# DATA EXTRACTS
== Segment start ==
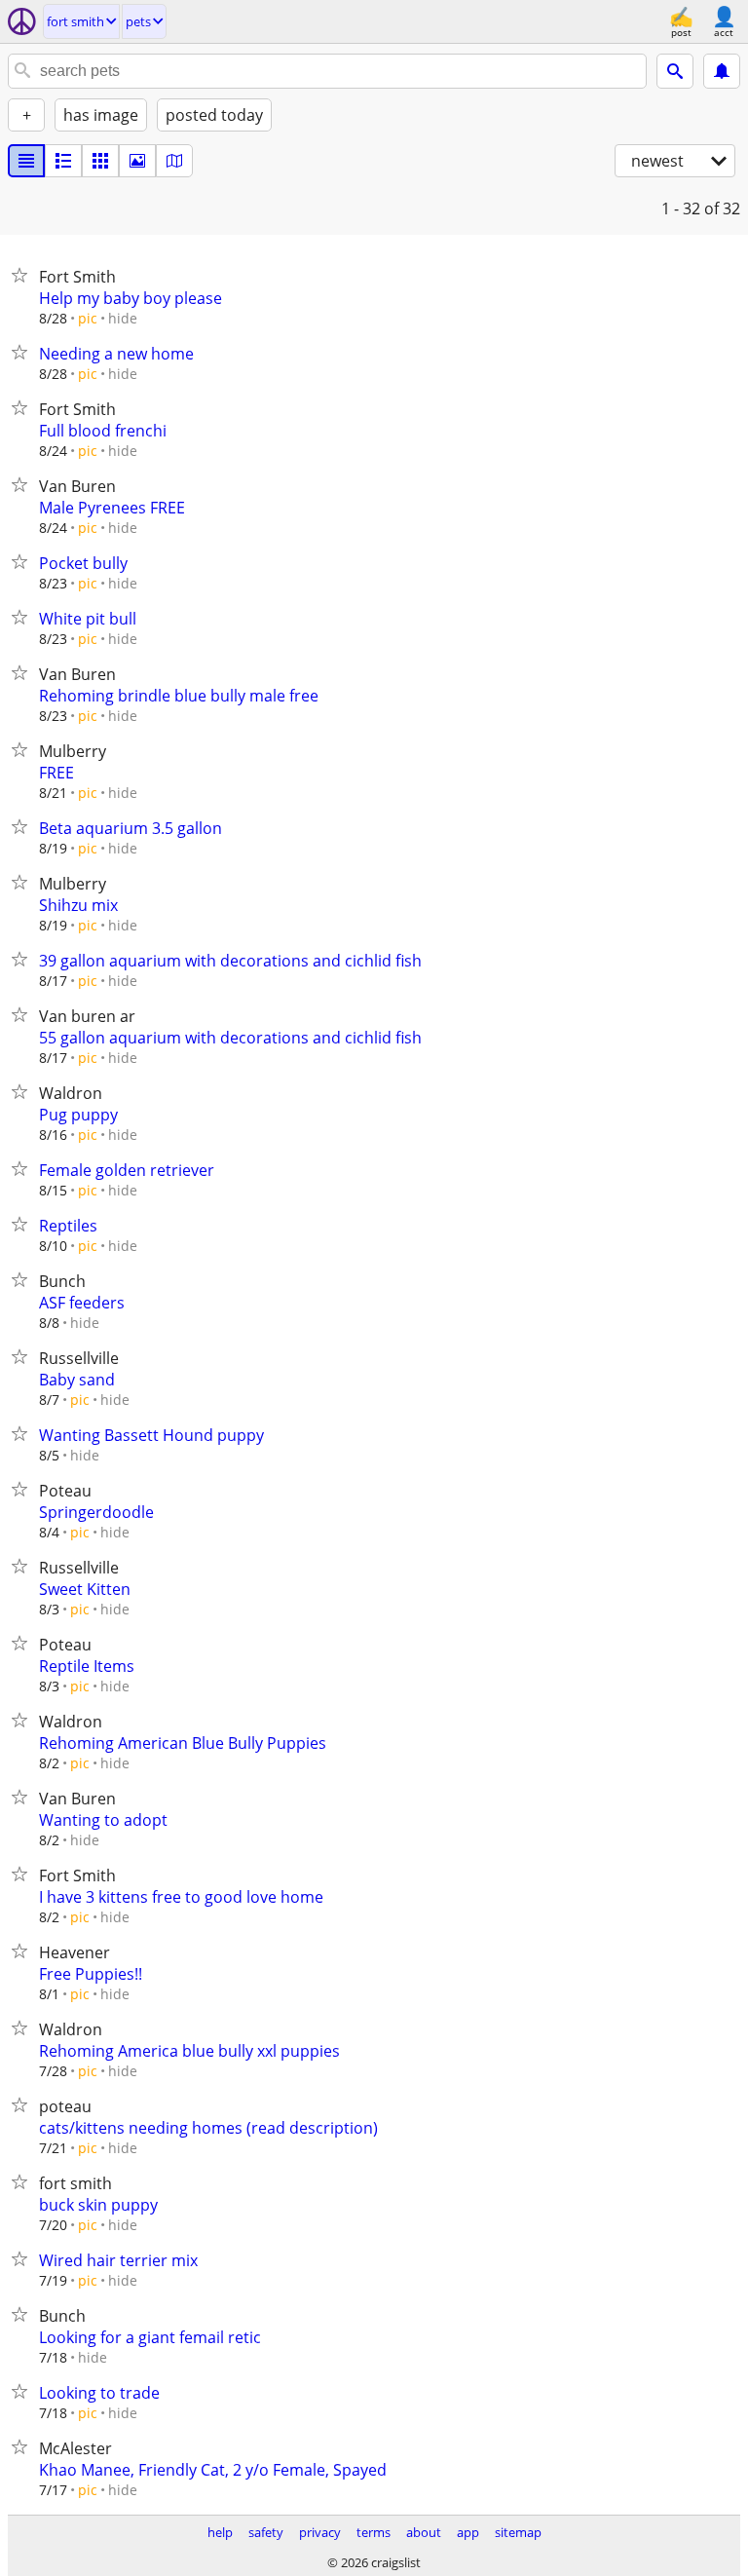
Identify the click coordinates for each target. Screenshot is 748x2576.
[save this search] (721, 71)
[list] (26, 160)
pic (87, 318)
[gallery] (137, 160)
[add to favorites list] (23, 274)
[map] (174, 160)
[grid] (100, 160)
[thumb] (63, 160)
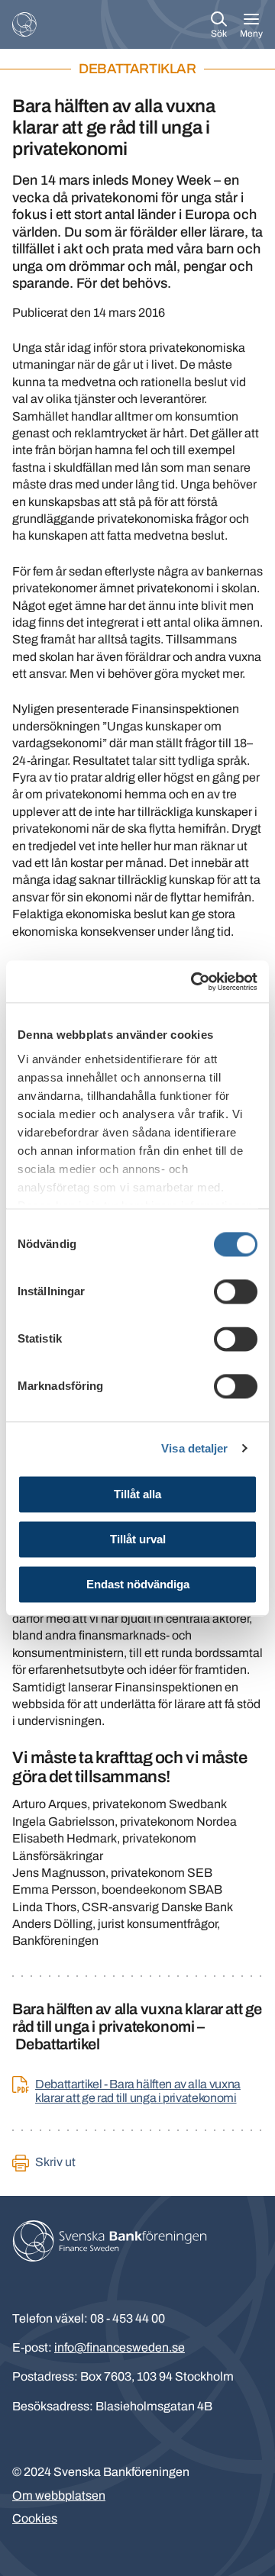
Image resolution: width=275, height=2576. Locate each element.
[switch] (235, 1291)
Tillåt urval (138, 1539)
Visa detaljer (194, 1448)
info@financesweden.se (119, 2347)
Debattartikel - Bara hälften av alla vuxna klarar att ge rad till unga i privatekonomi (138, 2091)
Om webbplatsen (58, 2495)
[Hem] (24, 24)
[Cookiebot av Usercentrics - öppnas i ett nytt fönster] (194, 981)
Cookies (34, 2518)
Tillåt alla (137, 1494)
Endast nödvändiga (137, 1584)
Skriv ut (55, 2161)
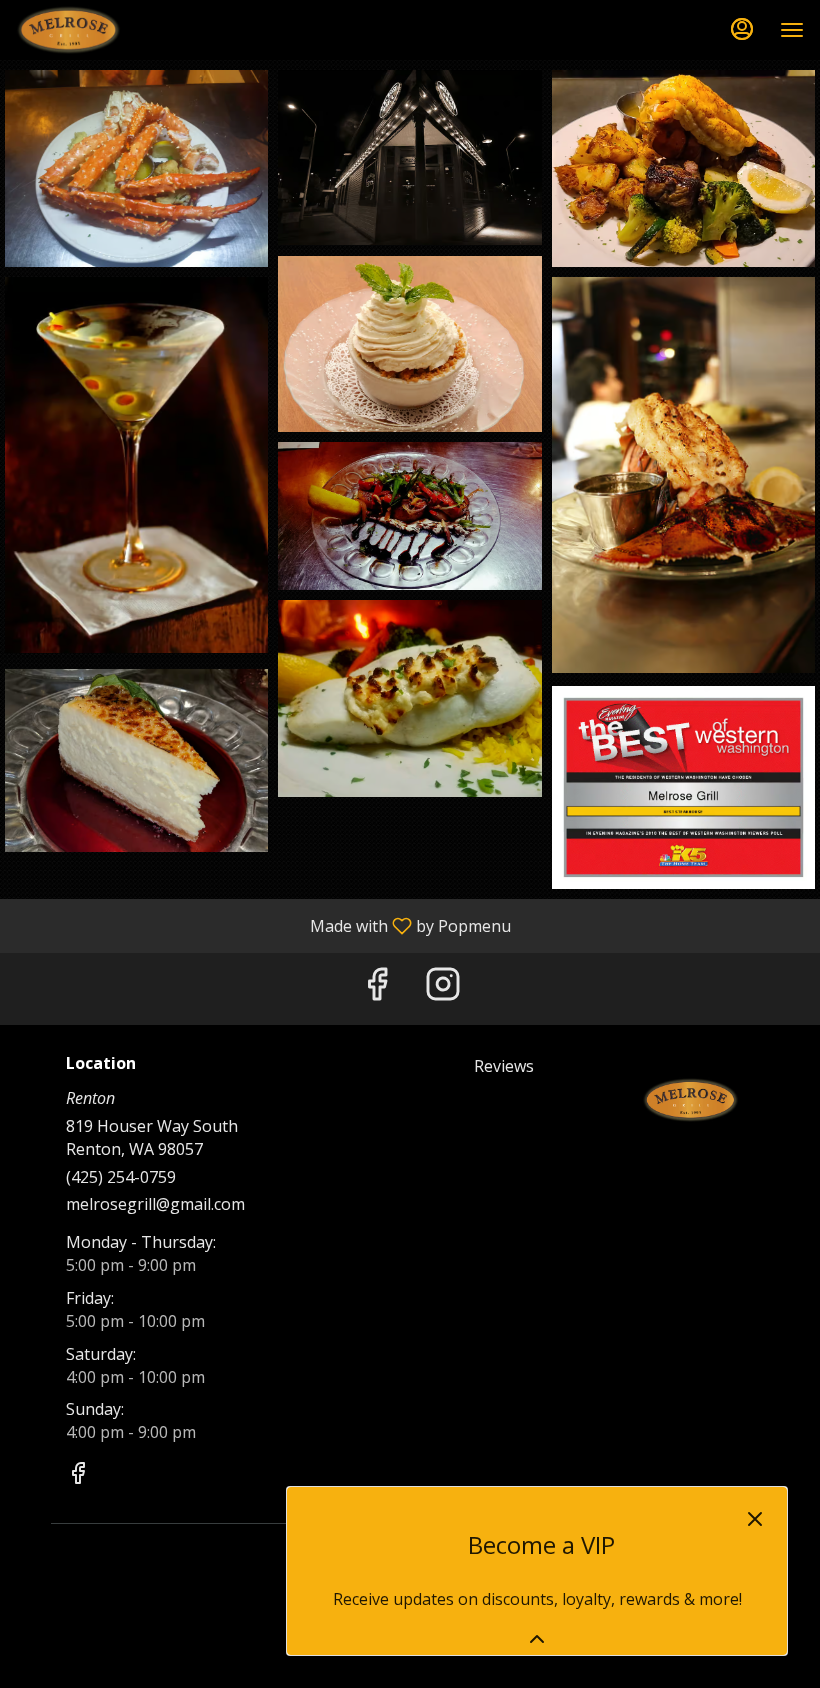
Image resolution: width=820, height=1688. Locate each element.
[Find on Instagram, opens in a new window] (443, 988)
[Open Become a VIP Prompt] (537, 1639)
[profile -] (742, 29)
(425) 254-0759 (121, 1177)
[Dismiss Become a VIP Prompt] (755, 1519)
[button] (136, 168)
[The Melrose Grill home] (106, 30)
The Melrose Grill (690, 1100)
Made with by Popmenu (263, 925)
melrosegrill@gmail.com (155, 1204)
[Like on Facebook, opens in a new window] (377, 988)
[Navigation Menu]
== Segment end ==
# TASK REQUIREMENTS
Each line from the one containing "The Melrose Grill (690, 1100)" through the last line of the entries above is to be returned exactly, and no others.

# RESULT FOR THIS TASK
The Melrose Grill (690, 1100)
Made with by Popmenu (263, 925)
melrosegrill@gmail.com (155, 1204)
[Like on Facebook, opens in a new window] (377, 988)
[Navigation Menu]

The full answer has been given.